The other interesting fact is that even Warren Buffett makes mistakes, but when he does he takes swift, vigorous and immediate remedial action. The article took one particular problem for Mr Buffett; one of his companies (Netjet) was severely underperforming, having lost more than $US700 million in the previous year. Mr Sokol was given the task of turning it around, in which he succeeded, switching this loss into a profit within a year. However, to me, it’s not the size of the loss, or the fact that Mr Sokol succeeded, but how he was able to achieve the turnaround.
Having purged senior management, Mr Sokol elevated three NetJets executives from the next rung down to his new team and hired three from the outside.
“NetJets was top heavy and lacked a good organisational structure. We needed to give employees responsibilities and goals that were clear and deliverable. We needed to make clear who was doing what,” he says.
“In the old regime, you got everyone in top management in a room and said, ‘Here’s our goal, here’s what we’re doing’. But did the employee on the second floor of accounts receivable know what was going on? Probably not.”
Mr Sokol has trained his team to measure every single thing the company does, from on-schedule service to bill collection to the quality of catering.
“When we make a mistake, we analyse why we made the mistake, and if there’s a way to fix it, we fix it by putting a system in place that solves the problem,” he says.
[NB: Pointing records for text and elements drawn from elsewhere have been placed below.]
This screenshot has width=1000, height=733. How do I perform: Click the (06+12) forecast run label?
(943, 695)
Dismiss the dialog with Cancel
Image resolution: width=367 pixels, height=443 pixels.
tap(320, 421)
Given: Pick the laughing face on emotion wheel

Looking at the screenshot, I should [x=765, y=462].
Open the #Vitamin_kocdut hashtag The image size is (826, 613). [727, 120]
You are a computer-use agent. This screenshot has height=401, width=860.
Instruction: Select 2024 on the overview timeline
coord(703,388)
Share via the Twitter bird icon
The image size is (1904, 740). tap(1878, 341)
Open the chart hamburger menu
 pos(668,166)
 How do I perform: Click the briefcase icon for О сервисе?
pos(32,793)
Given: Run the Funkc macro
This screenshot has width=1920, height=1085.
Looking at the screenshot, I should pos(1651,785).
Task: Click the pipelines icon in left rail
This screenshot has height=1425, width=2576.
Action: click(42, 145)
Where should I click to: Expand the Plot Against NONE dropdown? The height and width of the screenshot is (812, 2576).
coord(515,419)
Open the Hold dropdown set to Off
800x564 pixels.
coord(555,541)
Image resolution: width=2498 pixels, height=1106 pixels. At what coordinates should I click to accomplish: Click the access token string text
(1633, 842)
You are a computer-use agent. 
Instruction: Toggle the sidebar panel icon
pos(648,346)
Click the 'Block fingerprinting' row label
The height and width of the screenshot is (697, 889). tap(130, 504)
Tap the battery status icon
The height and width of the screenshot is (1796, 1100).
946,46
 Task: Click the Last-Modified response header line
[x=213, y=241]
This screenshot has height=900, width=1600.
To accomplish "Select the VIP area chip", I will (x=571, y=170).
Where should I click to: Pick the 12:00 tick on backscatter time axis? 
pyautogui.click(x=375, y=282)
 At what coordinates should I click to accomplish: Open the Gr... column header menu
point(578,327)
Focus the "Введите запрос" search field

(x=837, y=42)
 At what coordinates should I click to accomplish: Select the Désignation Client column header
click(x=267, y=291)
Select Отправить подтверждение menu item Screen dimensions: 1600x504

“Just knowing the owner, knowing anniversaries and birthdays, helps to build strong relationships.
“You lay out a whole series of explicit assumptions about the economy, business planning, regulations. That forces you to ask yourself; ‘what are the important factors that might make you change some decisions’? It helps reduce surprises.”
The above are just some snippets and quotes from the article, but interestingly, the principles align with the message from an article in Australia’s national newspaper in August.
It is obvious that the Smorgon family still relies on the advice (the family call it ‘the injection’) of patriarch Victor Smorgon, despite his having passed away last July. It’s now self-administered into the Victor Smorgon Group, which is under the stewardship of grandson, Peter Edwards.
Mr Edwards says the way the business operates now is no different. All the systems and processes his grandfather put in place are still here.
During the past 15 years, the business’ owners built a group with investments as diverse as property, tuna, retail, plastic pallets and biodiesel.
The pertinent fact remains that, with both business leaders, it is the basic principles that are at the foundation – systems, procedures, communications with your people, long-term planning and providing clarity in all aspects of the business that are at the heart. These messages are neither new nor unique; they are examples that are easily available to business owners throughout the western world.
Why is it then, that so many of us fail to grasp the nettle?
It has been said that the only difference between a small business and a big business is that a big business was a small business that got it right.
With this in mind, why wouldn’t all of us, as operators of smaller businesses, follow the solid examples of business owners of the calibre of Warren Buffett and Victor Smorgon?